Kim Jong-un: has the North Korean dynasty fallen? | World news | theguardian.com

Kim is missing and it looks like his younger sister is now running the country.


----------



## AquaHull (Jun 10, 2012)

I had heard on Sean Hannity that Kim was MIA.


----------



## Titan6 (May 19, 2013)

Pretty Interesting stuff I have also been following this over the few weeks having served in Korea for a few years I like keep up with the news there..


----------



## dannydefense (Oct 9, 2013)

Kim has a younger sister? What's her name? Ken?


----------



## TG (Jul 28, 2014)

Kim Yo Jong, she's youngest of 7 children, educated is Switzerland. Kim Jong Un has been missing for 5 weeks now.


----------



## SARGE7402 (Nov 18, 2012)

Korean news agencies have been carrying the story for quite some time. Seems like they just sent a delegation to south korea earlier this week and the number two guy in leadership was heading it up.

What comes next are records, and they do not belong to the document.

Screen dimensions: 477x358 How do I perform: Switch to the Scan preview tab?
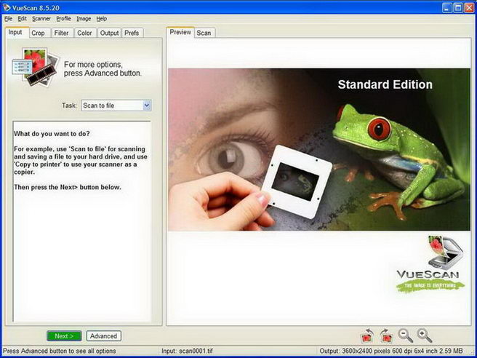click(x=204, y=33)
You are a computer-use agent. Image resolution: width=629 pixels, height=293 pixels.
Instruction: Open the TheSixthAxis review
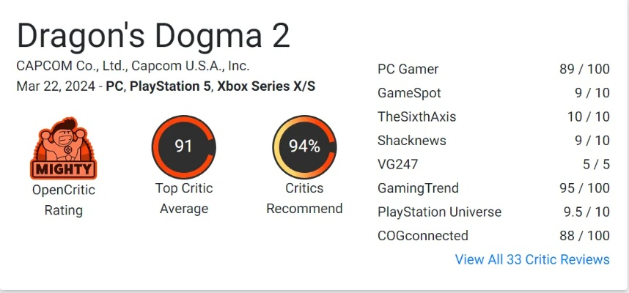point(416,116)
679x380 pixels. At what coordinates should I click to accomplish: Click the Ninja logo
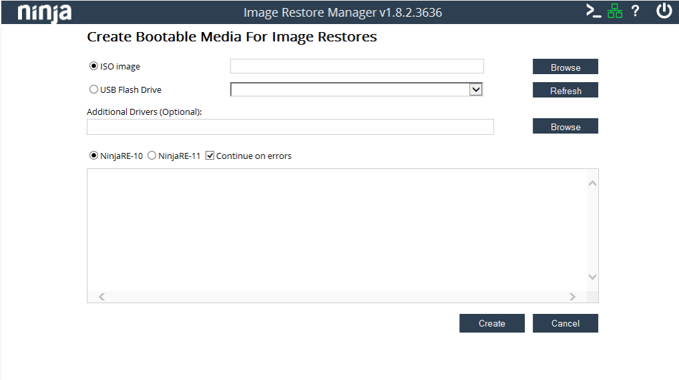(45, 13)
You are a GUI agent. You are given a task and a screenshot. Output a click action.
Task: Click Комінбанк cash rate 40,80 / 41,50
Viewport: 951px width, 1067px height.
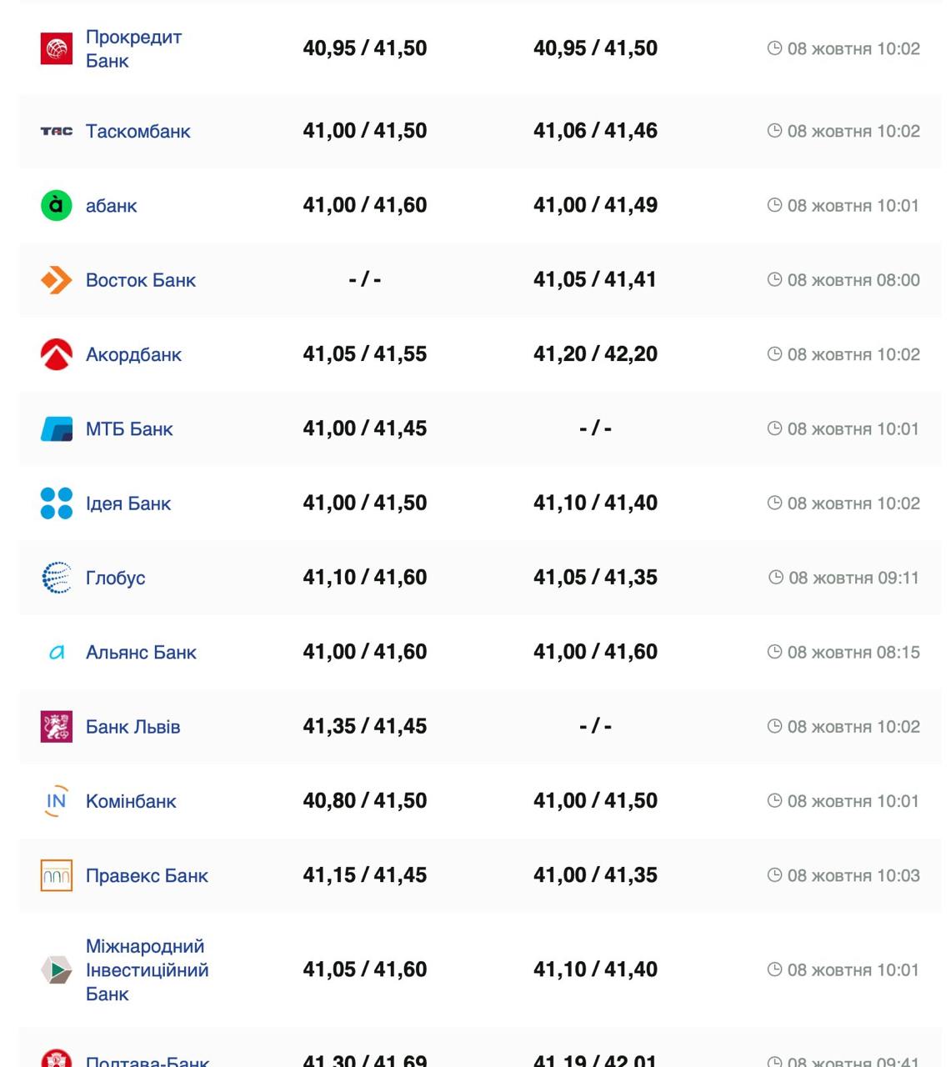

And don't count out the uncles and his other siblings.


----------



## SARGE7402 (Nov 18, 2012)

nice family


----------



## Camel923 (Aug 13, 2014)

Now if the rest of the commie bastards would disappear here and there.


----------



## Hemi45 (May 5, 2014)

Maybe a hawk flew off with the little bastard.


----------



## bigwheel (Sep 22, 2014)

Maybe he ran off and married the basketball player.


----------



## oddapple (Dec 9, 2013)

bigwheel said:


> Maybe he ran off and married the basketball player.










"Guess what?"
(Anybody know where "guess what" Dennis is btw?)


----------



## Sharkbait (Feb 9, 2014)

bigwheel said:


> Maybe he ran off and married the basketball player.

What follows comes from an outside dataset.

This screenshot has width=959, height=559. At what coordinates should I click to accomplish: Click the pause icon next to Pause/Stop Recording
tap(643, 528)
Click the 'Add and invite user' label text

That would explain why Kim was limping the last time he was seen in public.


----------



## Smitty901 (Nov 16, 2012)

Missing 5 weeks in NK means you are dead most of the time


----------



## oddapple (Dec 9, 2013)

Pfffft! Digested. Pooped on in the rice paddy...


----------



## TG (Jul 28, 2014)

Looks like Kim was again a no show at a huge event today, but the rumour is that he's still very much alive and in power, but suffering from a leg injury due to obesity..


----------



## CWOLDOJAX (Sep 5, 2013)

If the sister did take over, I hope she lets the generals keep their super Mario hats.


----------